Other tests set up for the candidates in the weeks ahead include a corporate away day on a steam train, designing a theme park ride, traveling to Finland for an advertising campaign and the ever-popular shopping task, where they must hit the streets of Oxford and Cambridge to purchase nine items.

“The job is that you don’t say anything and you don’t influence, as that would be unfair for the other team if you gave advice,” says Littner of his “physically exhausting” role as one of Lord Sugar’s advisors, alongside Karren Brady.

“Even though Alan is remote, he wants to know everything that’s going on, on an hour by hour basis, so Karren and I have to email him every hour to tell him who did what, who said what, who decided to do that. We are busy all the time.”

Hard work and 3am starts are of course something that Littner is neither afraid of nor unaccustomed to.

He has almost 50 years’ experience under his belt and five years ago the University of West London Business School, where he is a visiting professor, was renamed The Claude Littner Business School in recognition of his stellar career.

Looking back, he’s very much proud of what he’s achieved – but he recognises too that he couldn’t have done it without the support of Thelma, his wife of 43 years.

Baroness Brady, Lord Alan Sugar and Claude Littner. Photographer: Ray Burmiston

“If I look back at me, I was a nutcase. I just wanted to work,” says Littner candidly. “I didn’t want to take a holiday, because I was worried someone else might get ahead of me. I was obsessed with doing the job.

“I didn’t think I was making any sacrifices. The problem was my wife took the brunt of looking after the children. I took my path and was lucky enough to have a wife who would do that. She gave up her career and was wonderful looking after our two children and the house and doing all those things. I was lucky to have her.”

The grandfather-of-five adds: “I don’t think you can have it all. You have to decide on a path and I’m happy with the path I chose. The fact I couldn’t watch my children as much as I would have liked or that I was working abroad for many years is unfortunate and maybe selfish on my part – but I was the breadwinner, I wanted to provide for my family and for me the only way to do that was to work as hard as I possibly could.”

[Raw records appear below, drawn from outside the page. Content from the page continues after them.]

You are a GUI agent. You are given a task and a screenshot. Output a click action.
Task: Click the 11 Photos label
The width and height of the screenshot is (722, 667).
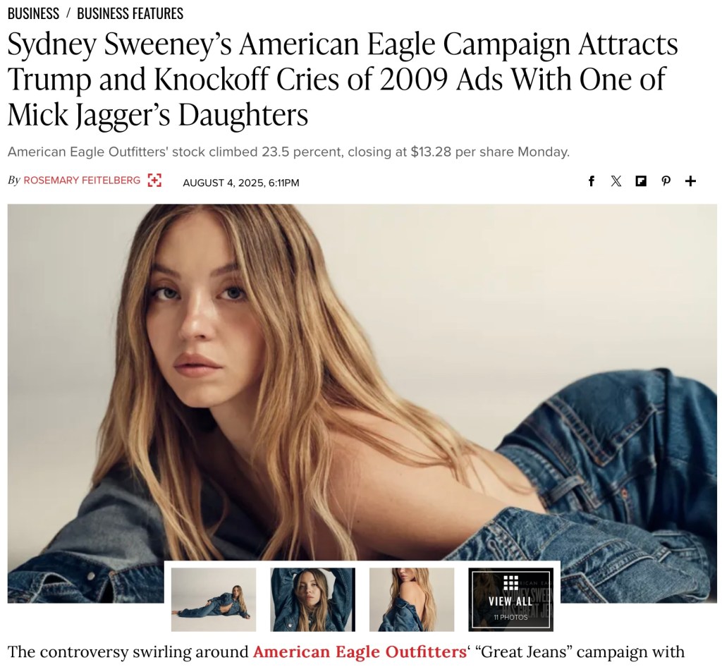pyautogui.click(x=510, y=617)
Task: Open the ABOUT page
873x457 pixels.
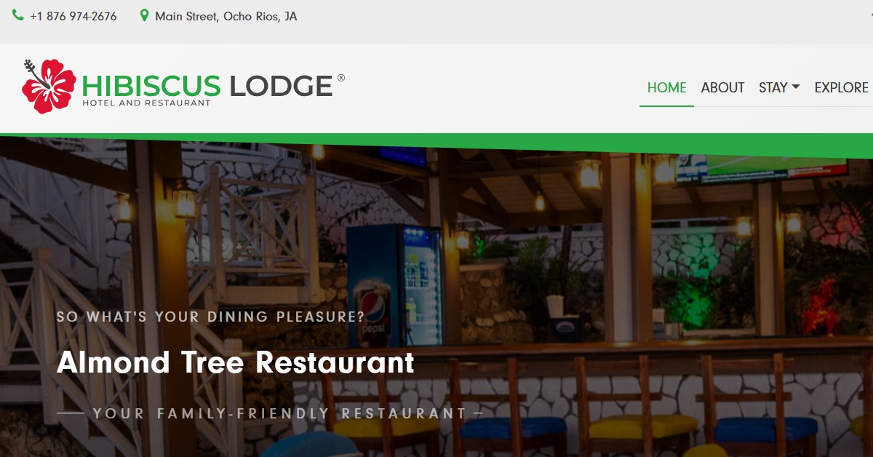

This year’s 16 hopefuls in The Apprentice

While Littner still leads a hectic pace today, he recognises having personally mellowed over the years, as has his relationship with Lord Sugar, who he now considers one of his closest friends.

“He was very much the boss and I was the chair or chief executive,” says Littner. “But over the years, our relationship changed, our families started getting together and now it’s completely different.”

As Littner beams while talking, I begin to realise that Claude Littner is not really the intimidating behemoth he’s been made out to be all these years. In fact, he’s more pussycat than roaring lion.

“Shh, don’t tell anyone,” he smiles and whispers. “My reputation will be ruined.”